Oui, l’énergie reste l’épine dorsale stratégique de la relation. TurkStream, Blue Stream, Akkuyu, le gaz, le pétrole, les mécanismes de paiement et la logistique créent un dense réseau d’interdépendance.
Mais il existe une nuance importante : Ankara ne veut pas rester un simple consommateur passif de l’énergie russe. Son objectif est de devenir un hub énergétique, un centre de transit et une plateforme de redistribution et de négociation. Il ne s’agit plus d’un simple commerce de l’énergie, mais de géoéconomie.
Cette approche offre à la Turquie plusieurs opportunités : renforcer son rôle de hub énergétique, accroître son pouvoir de négociation et tirer parti des tensions entre la Russie et l’Occident. Mais les risques sont également importants : sanctions secondaires, pressions des partenaires occidentaux, dépendance aux infrastructures russes et vulnérabilité des chaînes d’approvisionnement.
C’est pourquoi le volet énergétique des discussions à Moscou comportera également une dimension politique.
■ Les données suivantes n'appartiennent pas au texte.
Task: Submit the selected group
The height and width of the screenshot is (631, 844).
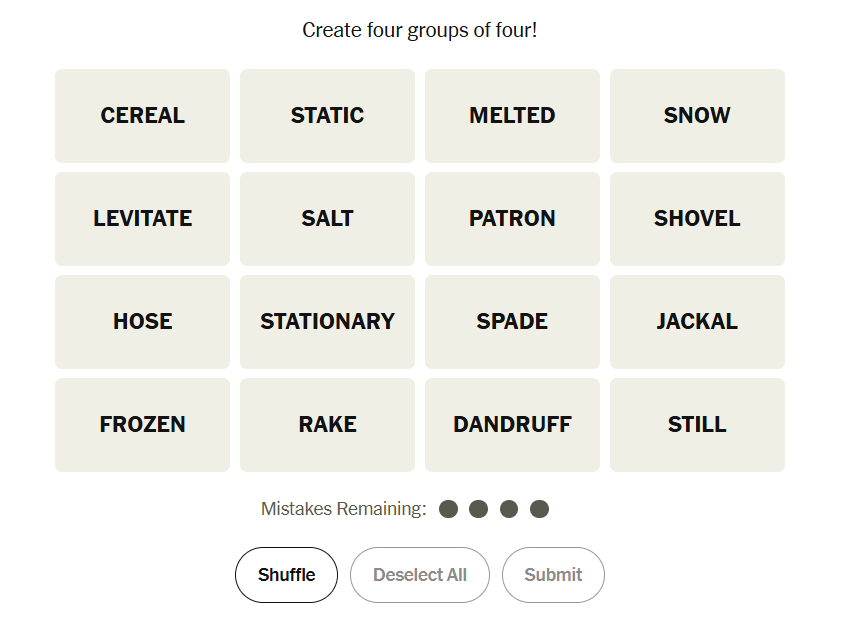Action: pyautogui.click(x=553, y=575)
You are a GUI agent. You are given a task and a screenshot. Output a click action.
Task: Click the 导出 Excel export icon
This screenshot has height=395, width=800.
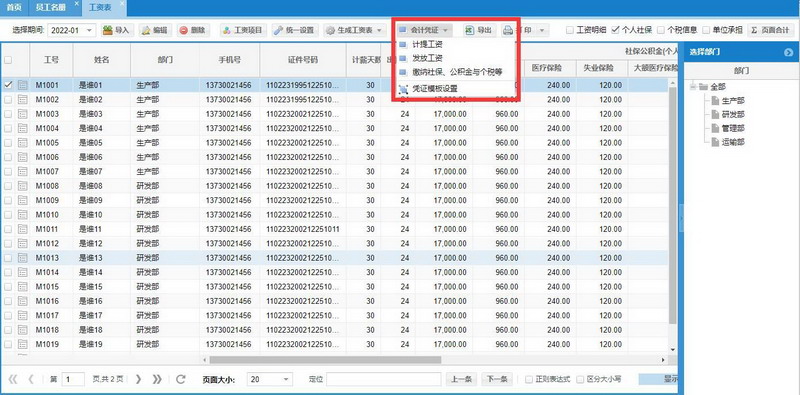pos(469,30)
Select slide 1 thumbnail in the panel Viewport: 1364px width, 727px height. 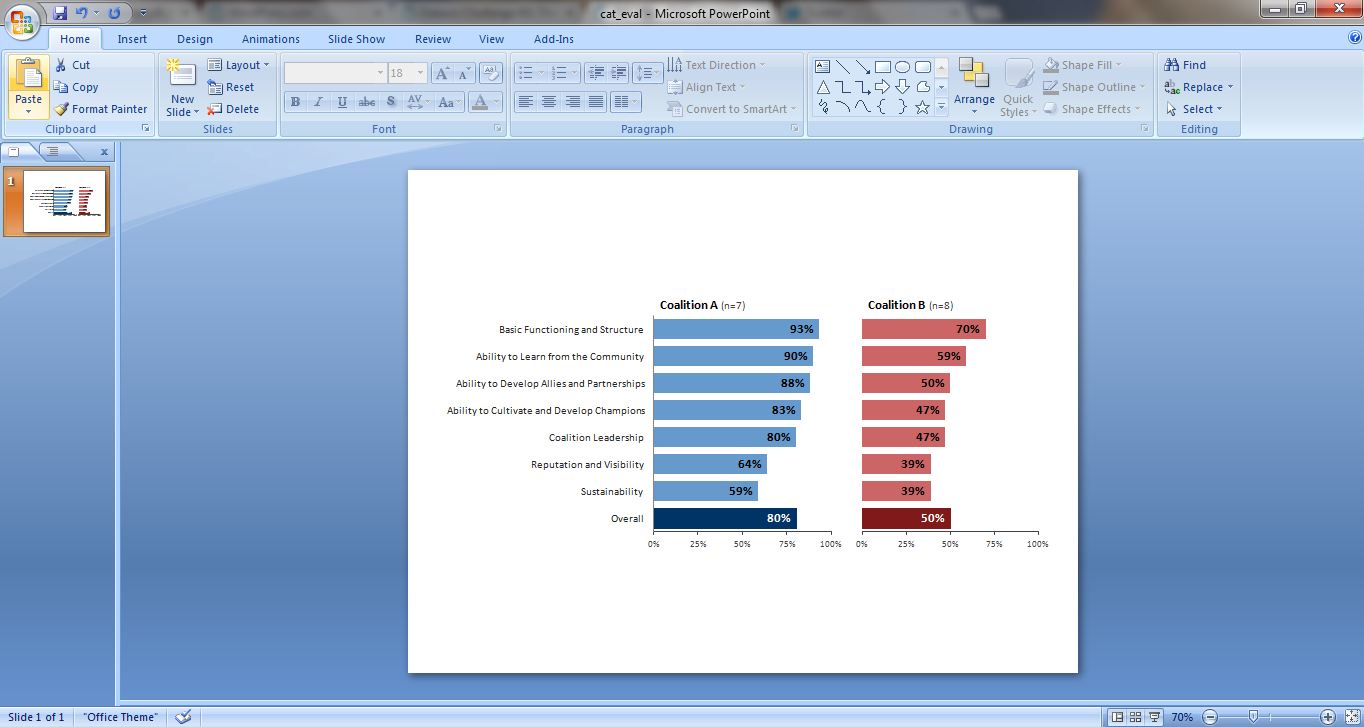point(65,202)
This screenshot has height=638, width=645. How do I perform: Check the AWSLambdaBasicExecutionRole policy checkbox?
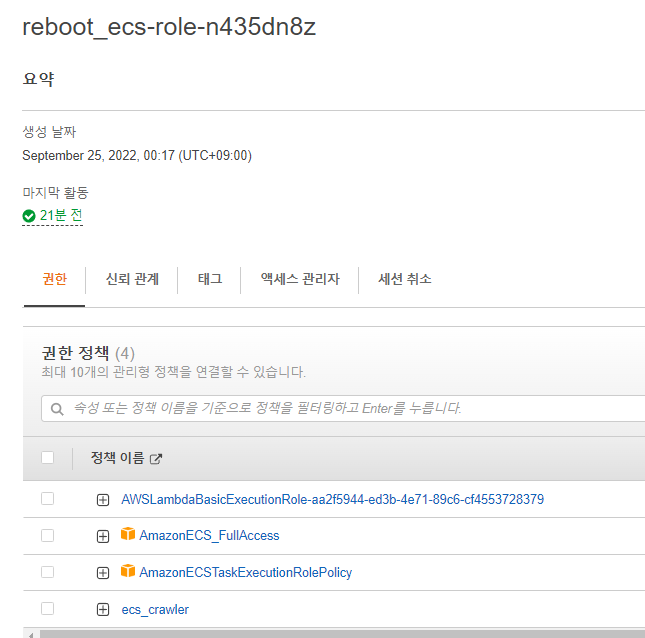tap(47, 499)
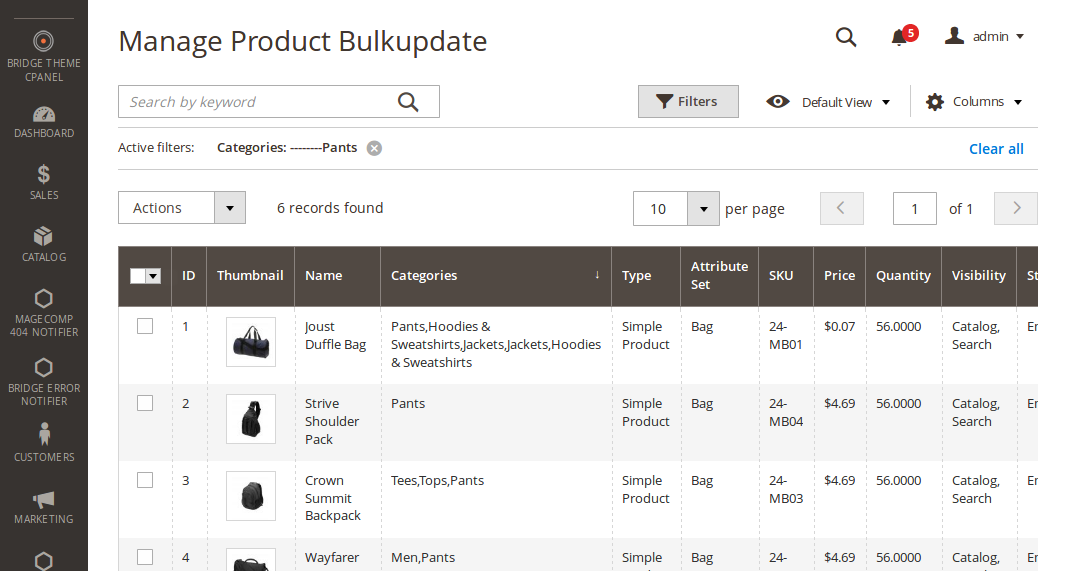Click the magnifier icon in header
The image size is (1068, 571).
click(x=846, y=37)
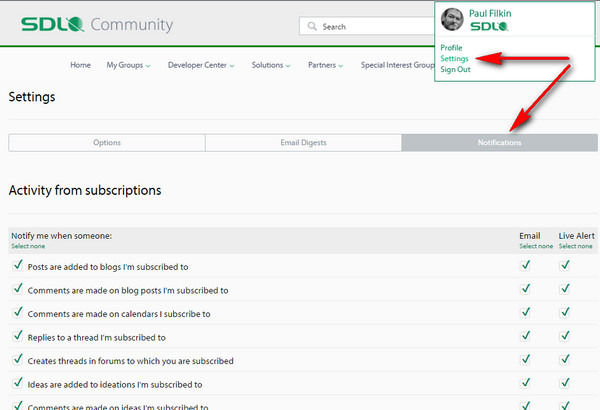Expand the My Groups dropdown
Viewport: 600px width, 410px height.
[128, 65]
Il ne s’agit pas seulement de gazoducs ou de tarifs, mais de l’autonomie stratégique de la Turquie.
Quel message cette visite adresse-t-elle à l’Occident ?
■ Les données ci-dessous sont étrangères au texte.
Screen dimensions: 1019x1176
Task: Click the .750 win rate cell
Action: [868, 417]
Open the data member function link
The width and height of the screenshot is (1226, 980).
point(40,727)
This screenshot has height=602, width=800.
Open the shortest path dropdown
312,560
Ankara envoie un message très clair à l’Occident : la Turquie demeure membre du système de sécurité occidental, mais elle refuse le rôle d’État périphérique suivant automatiquement chaque décision occidentale.
Il s’agit d’une question de principe. La Turquie veut être un membre de l’OTAN doté de sa propre voix. Elle souhaite négocier avec l’Union européenne à partir d’une position de force, et non de dépendance. Elle soutient l’Ukraine tout en maintenant des contacts avec Moscou. Elle participe aux formats occidentaux, mais ne veut pas devenir l’instrument de la stratégie de quelqu’un d’autre au Moyen-Orient ou en mer Noire.
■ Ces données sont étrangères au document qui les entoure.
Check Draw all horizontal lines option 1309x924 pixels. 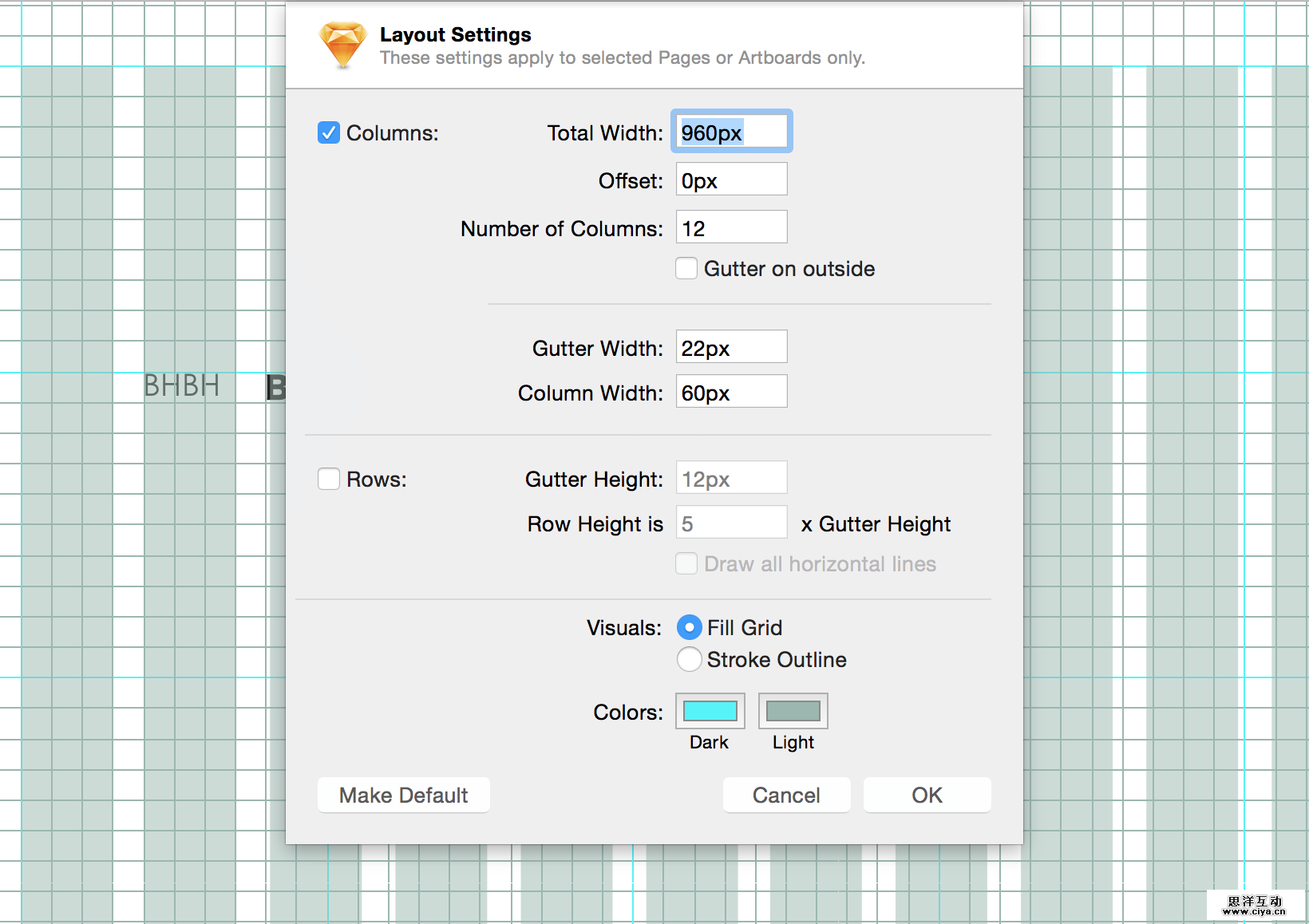click(x=686, y=563)
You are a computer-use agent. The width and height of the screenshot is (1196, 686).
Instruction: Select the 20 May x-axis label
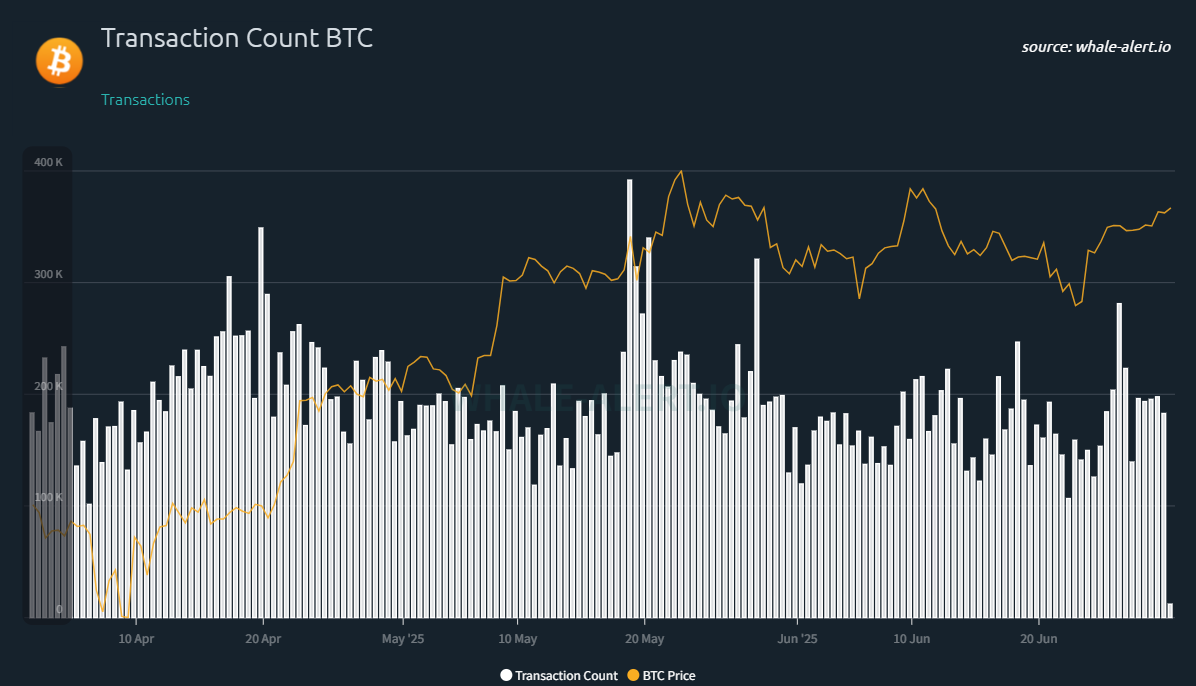(645, 638)
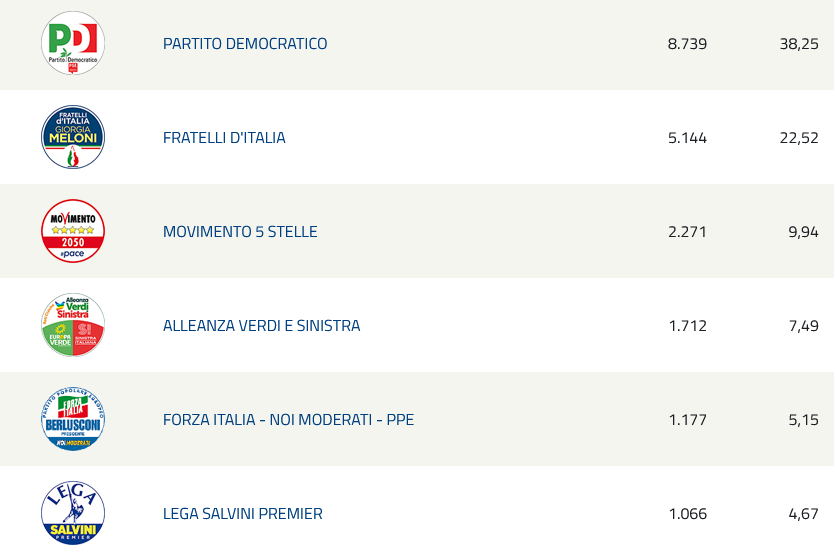This screenshot has height=554, width=835.
Task: Click the 4,67 percentage for Lega
Action: point(804,514)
Pour Washington et les capitales européennes, cette posture peut être inconfortable. Mais c’est précisément ce qu’est devenue la diplomatie turque : une alliance sans subordination, un partenariat sans alignement automatique et une indépendance sans rupture démonstrative.
Et quel message Moscou reçoit-elle ?
La Russie reçoit un message tout aussi clair : la Turquie est un partenaire important, mais elle n’est pas prête à faire des concessions illimitées.
Ankara dit en substance à Moscou : nous poursuivrons le dialogue sur la mer Noire, mais nous ne la reconnaissons pas comme votre lac intérieur. Nous sommes prêts à discuter de la Syrie, mais la question du PKK/YPG demeure une ligne rouge. Nous n’ignorerons pas la Russie dans le Caucase du Sud, mais nous ne permettrons pas que le lien stratégique entre l’Azerbaïdjan et la Turquie soit entravé. Nous sommes disposés à coopérer dans le domaine énergétique, mais la Turquie ne deviendra pas simplement un terminal de transit pour le gaz russe. Nous pouvons faciliter des discussions sur l’Ukraine, mais notre position concernant la Crimée et l’intégrité territoriale de l’Ukraine reste claire et fondée sur des principes.
Il s’agit d’une version plus affirmée de la politique d’équilibre turque. Elle n’est pas eurasiste au sens idéologique du terme. La Turquie utilise plutôt l’espace eurasiatique pour renforcer sa propre autonomie stratégique.
Dans ce cas, comment peut-on résumer l’objectif principal d’Ankara ?
L’objectif principal est de rester incontournable. La Turquie veut être un pays dont il est difficile de se passer lorsqu’il s’agit de discuter de la mer Noire, de l’Ukraine, de la Syrie, du Caucase du Sud, des routes énergétiques, des migrations, de la sécurité et des corridors de transit.
C’est une stratégie extrêmement ambitieuse. Elle offre à la Turquie une marge de manœuvre considérable, mais elle génère également de fortes pressions. Plus Ankara s’engage sur de nombreux fronts, plus le risque de voir ses intérêts entrer en collision avec différents centres de pouvoir augmente.
L’Occident sera irrité. La Russie négociera. L’Iran observera attentivement. Israël interprétera les signaux turcs à travers le prisme de la Syrie et de la sécurité régionale. L’Azerbaïdjan attendra de la clarté stratégique dans le Caucase. L’Ukraine surveillera de près si le dialogue entre la Turquie et Moscou conduit à des concessions.
Tel est le prix de la diplomatie de haut niveau : lorsque tout le monde est légèrement insatisfait, mais que personne ne peut se permettre de vous ignorer.